The big hammer of the series of heuristics is NarrowSearchSpaceByPickingWinnerRegs, which picks the register which is used by the most LSRUses and deletes the other formulae which don't use the register. This is a effective way to prune the search space, but quite often not a good way to keep the best solution. We saw cases before that the heuristic pruned the best formula candidate out of search space.

To relieve the problem, we introduce a new heuristic called NarrowSearchSpaceByFilterFormulaWithSameScaledReg. The basic idea is in order to reduce the search space while keeping the best formula, we want to keep as many formula with different Scale and ScaledReg as possible. That is because the central idea of LSR is to choose a group of loop induction variables and use those induction variables to represent LSRUses. An induction variable candidate is often represented by the Scale and ScaledReg in a formula. If we have more formulae with different ScaledReg and Scale to choose, we have better opportunity to find the best solution. That is why we believe pruning search space by only keeping the best formula with the same Scale and ScaledReg should be more effective than PickingWinnerReg. And we use two criteria to choose the best formula with the same Scale and ScaledReg. The first criteria is to select the formula using less non shared registers, and the second criteria is to select the formula with less cost got from RateFormula. The patch implements the heuristic before NarrowSearchSpaceByPickingWinnerRegs, which is the last resort.

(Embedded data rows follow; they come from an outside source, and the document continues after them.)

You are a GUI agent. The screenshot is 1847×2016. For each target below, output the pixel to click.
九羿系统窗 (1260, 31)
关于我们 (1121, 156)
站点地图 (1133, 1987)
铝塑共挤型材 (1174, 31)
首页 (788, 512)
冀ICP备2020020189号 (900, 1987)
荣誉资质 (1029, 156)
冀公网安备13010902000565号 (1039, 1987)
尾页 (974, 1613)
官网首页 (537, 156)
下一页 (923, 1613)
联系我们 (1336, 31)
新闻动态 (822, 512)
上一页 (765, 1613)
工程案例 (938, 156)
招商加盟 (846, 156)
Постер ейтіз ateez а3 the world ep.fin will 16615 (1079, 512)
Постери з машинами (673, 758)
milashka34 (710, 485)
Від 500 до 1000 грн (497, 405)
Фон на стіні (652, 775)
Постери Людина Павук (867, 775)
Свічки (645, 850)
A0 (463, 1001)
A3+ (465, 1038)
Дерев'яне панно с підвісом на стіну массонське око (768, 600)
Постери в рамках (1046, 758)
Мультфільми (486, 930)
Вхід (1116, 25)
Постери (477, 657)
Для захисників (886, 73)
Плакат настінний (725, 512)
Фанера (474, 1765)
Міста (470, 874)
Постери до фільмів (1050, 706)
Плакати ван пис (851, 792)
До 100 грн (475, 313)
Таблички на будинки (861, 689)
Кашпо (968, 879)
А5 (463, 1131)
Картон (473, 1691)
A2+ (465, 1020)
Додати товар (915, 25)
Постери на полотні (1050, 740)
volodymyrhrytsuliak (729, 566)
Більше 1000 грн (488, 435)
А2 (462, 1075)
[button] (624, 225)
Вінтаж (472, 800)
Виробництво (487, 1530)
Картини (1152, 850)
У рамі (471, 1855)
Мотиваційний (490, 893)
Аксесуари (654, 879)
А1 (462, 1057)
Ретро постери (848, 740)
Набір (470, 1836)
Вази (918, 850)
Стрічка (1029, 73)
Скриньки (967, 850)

Testing shows we get 1.8% and 2% on two internal benchmarks on x86. llvm nightly testsuite performance is neutral. We also tried lsr-exp-narrow and it didn't help on the two improved internal cases we saw.

Diff Detail

Event Timeline

wmi created this revision.Jun 23 2017, 5:02 PM
wmi added a reviewer: sanjoy.Jun 26 2017, 3:09 PM
sanjoy requested changes to this revision.Jun 29 2017, 3:38 PM
sanjoy added inline comments.
lib/Transforms/Scalar/LoopStrengthReduce.cpp
146 ↗(On Diff #103799)

I'd s/scaledreg/scaled-reg/

4318 ↗(On Diff #103799)

Just to be clear, this benefit here is that you can just look at the base regs and (cheaply) decide which one is better? If so, add a line in the description about that.

4338 ↗(On Diff #103799)

I think the convention would be IsBetterThan.

I'd also add a one-liner on the direction of the relation you're computing ("return true if A is better than B").

4339 ↗(On Diff #103799)

I'm being hyper pedantic here, but I suspect this will be "fewer" new registers.

4345 ↗(On Diff #103799)

It's not clear to me why you need to use a floating point reciprocal here. Why not just count the total number of uses (as a integer) and compare that? Or is there some more subtle metric you're tracking that requires this reciprocal logic (if so please comment on that).

4355 ↗(On Diff #103799)

Maybe the DenseSet can be declared at function scope and re-used in different invocations to isBetterThan? This is a worthwhile micro-optimization since DenseSet s are somewhat heavyweight.

4360 ↗(On Diff #103799)

As far as I can tell, in this situation we're making an arbitrary choice when the register use count is the same and both the formulas have the same cost (we'll just pick the second one). Can we instead keep both the formulas when Cost does not give us a unambiguous signal?

4364 ↗(On Diff #103799)

Let's call Any something more descriptive, like FormulaPruned.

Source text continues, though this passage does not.